Methods: We matched sibling controls to unrelated cases by age and sex. We obtained demographic and clinical data from the medical records and questionnaires. We analyzed data by McNemar’s test, t-test, the non-zero correlation test, and conditional logistic regression analysis.
Results: The association between breastfeeding and CD was protective but not significant [ψ= 0.63 (0.31– 1.30) n=152, McNemar’s χ2= 1.58, p=0.21]. There was no significant trend in development of CD based on duration of breastfeeding.
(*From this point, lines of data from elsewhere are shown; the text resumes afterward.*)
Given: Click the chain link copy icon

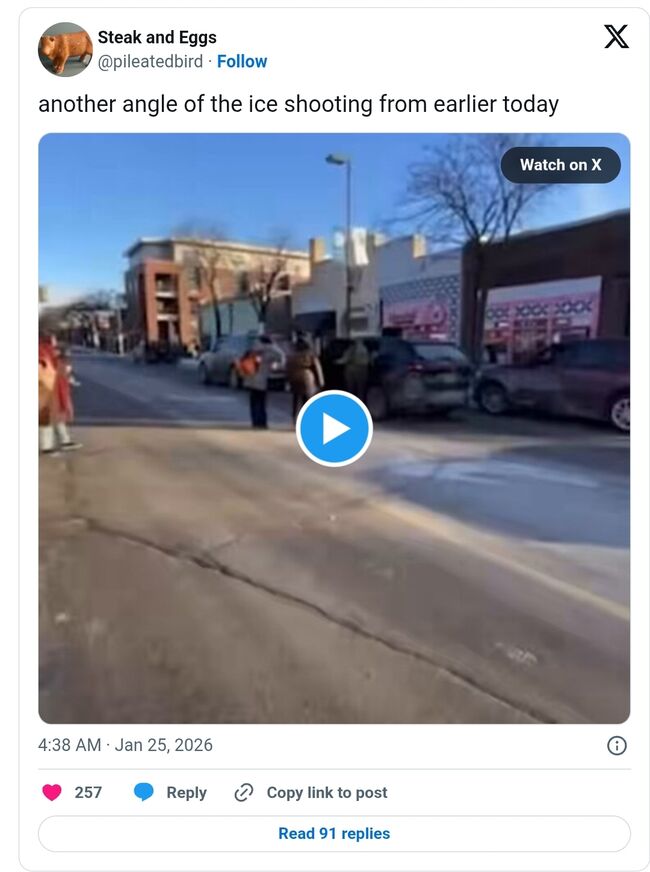Looking at the screenshot, I should pos(244,792).
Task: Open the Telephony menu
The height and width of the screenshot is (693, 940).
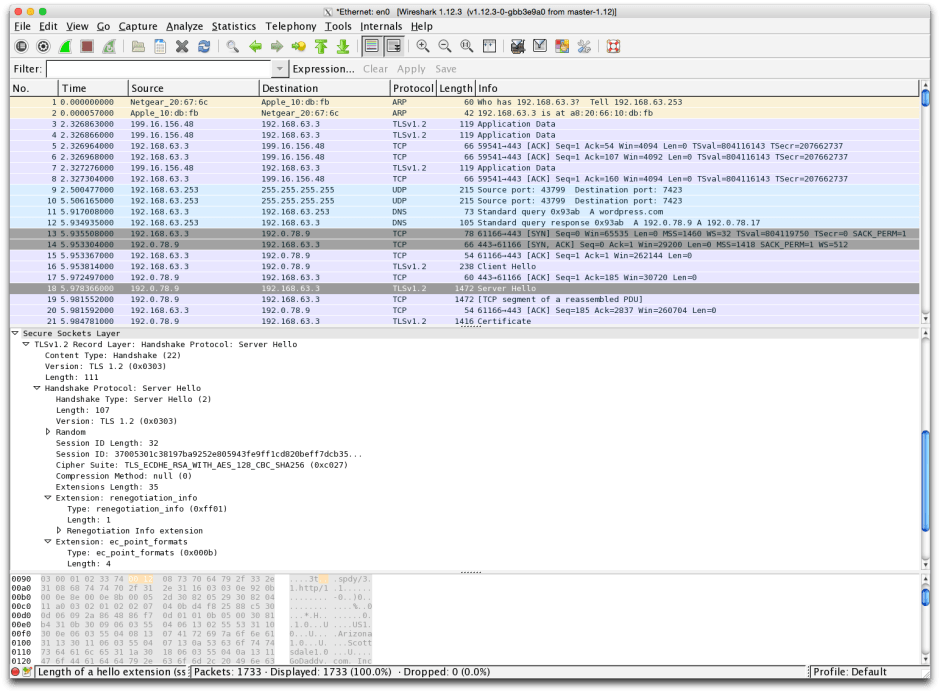Action: click(x=290, y=26)
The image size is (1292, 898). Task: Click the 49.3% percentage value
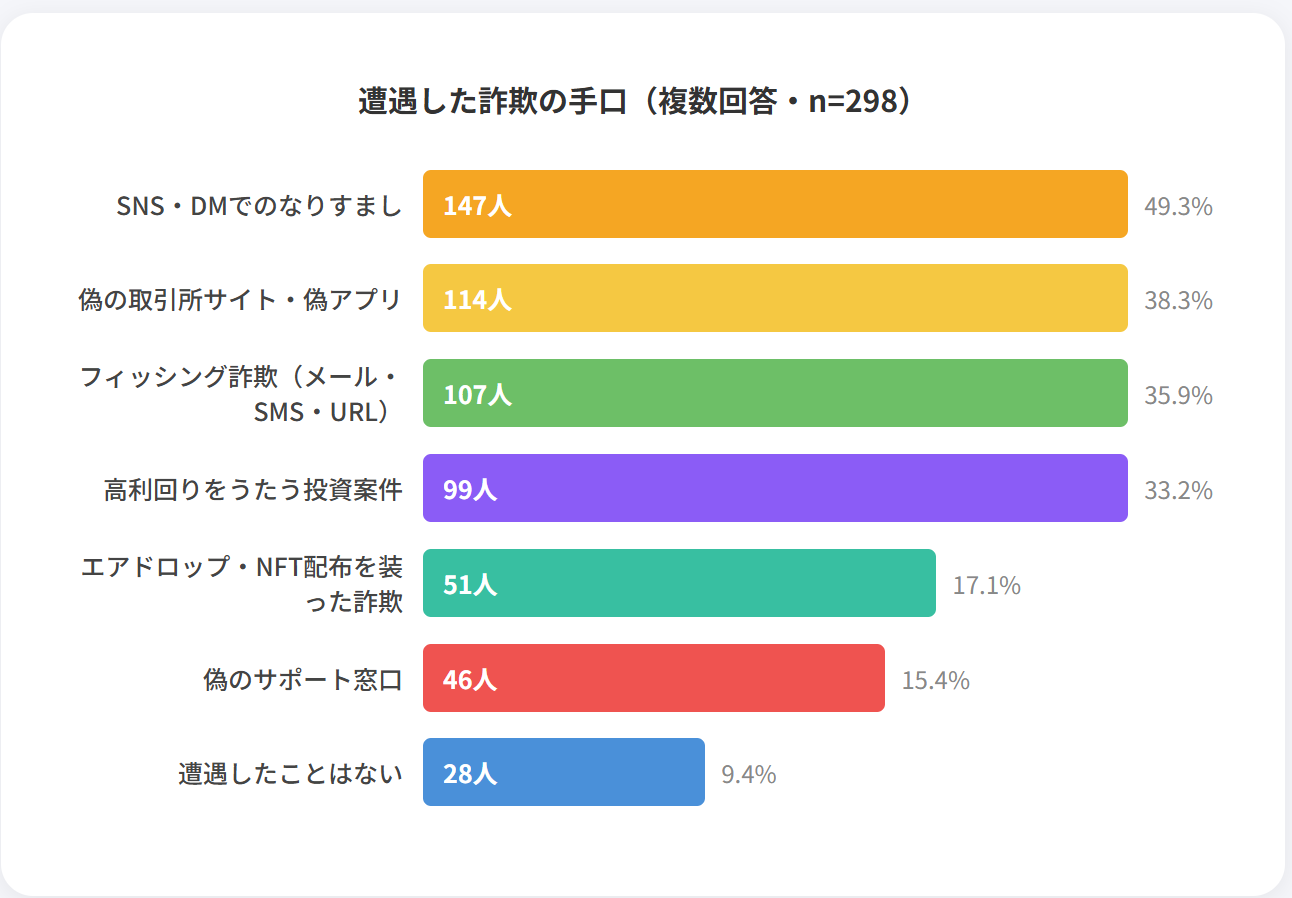point(1178,207)
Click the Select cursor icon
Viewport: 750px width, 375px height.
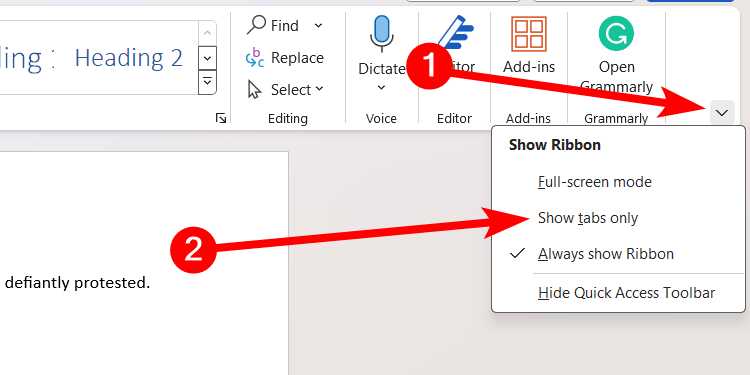click(x=254, y=89)
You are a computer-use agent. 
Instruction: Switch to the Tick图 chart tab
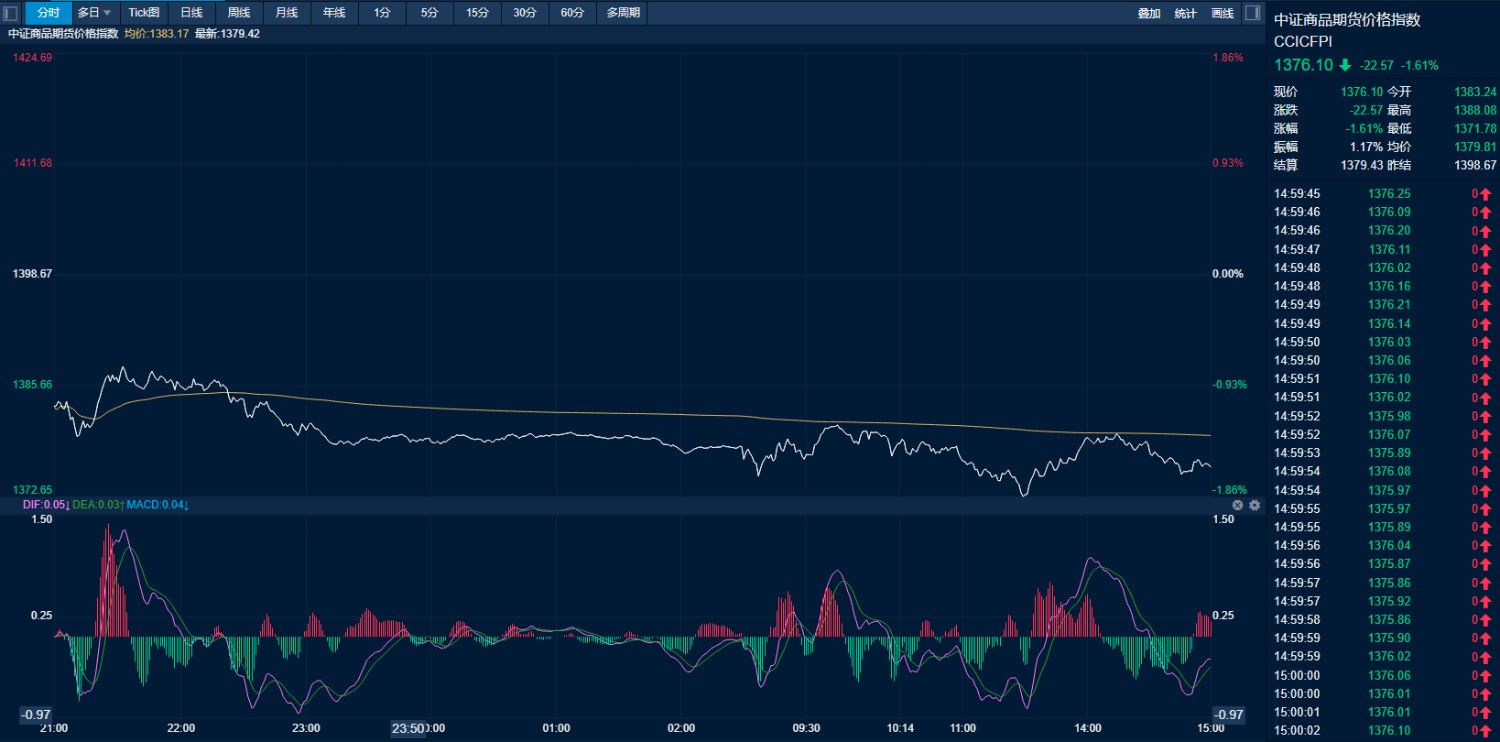point(144,13)
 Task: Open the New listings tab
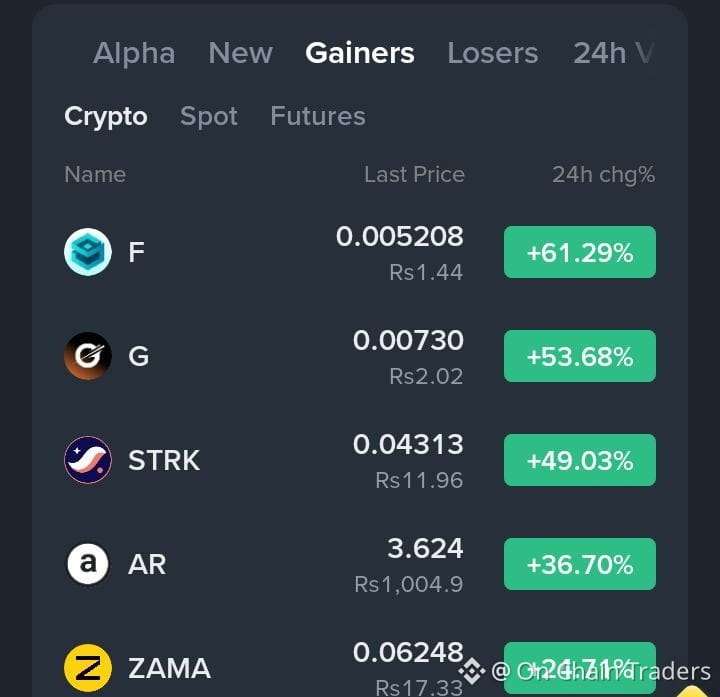pyautogui.click(x=241, y=53)
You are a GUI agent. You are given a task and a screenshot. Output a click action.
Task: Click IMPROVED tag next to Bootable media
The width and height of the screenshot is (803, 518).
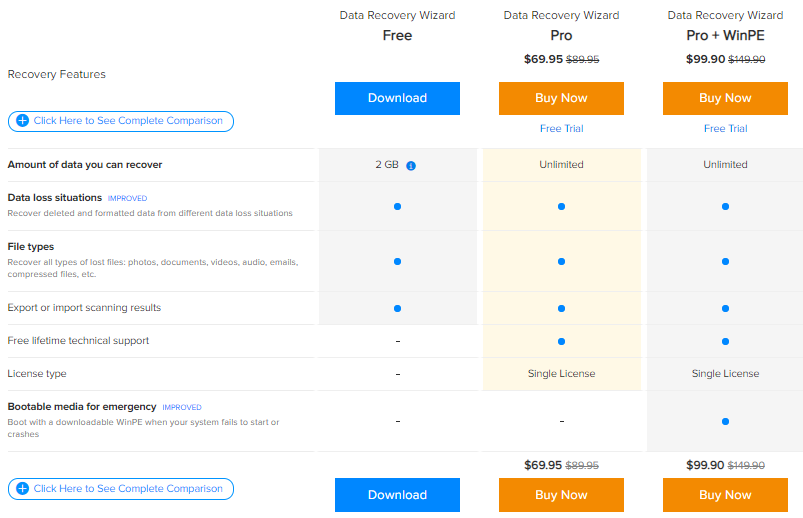(182, 407)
Breastfeeding [dichotomous ψ= 0.61 (0.27–1.38) m=76 pairs] and [ordinal ψ= 0.80 (0.27–2.41), 0.40 (0.11–1.43), 0.62 (0.24–1.58) for < 3 months, 3–6 months, and > 6 months, respectively, vs. none] was protective in the development of CD controlling for family history of CD and of ulcerative colitis (UC), diarrhea, hospitalization, and any illness other than diarrhea in infancy, maternal age, and any smoke exposure. Any smoke exposure was a statistically significant risk factor for CD with an odds ratio greater than 2.
Conclusion: We found no association between breastfeeding in infancy and CD in children but a consistent association between any smoke exposure and CD in children.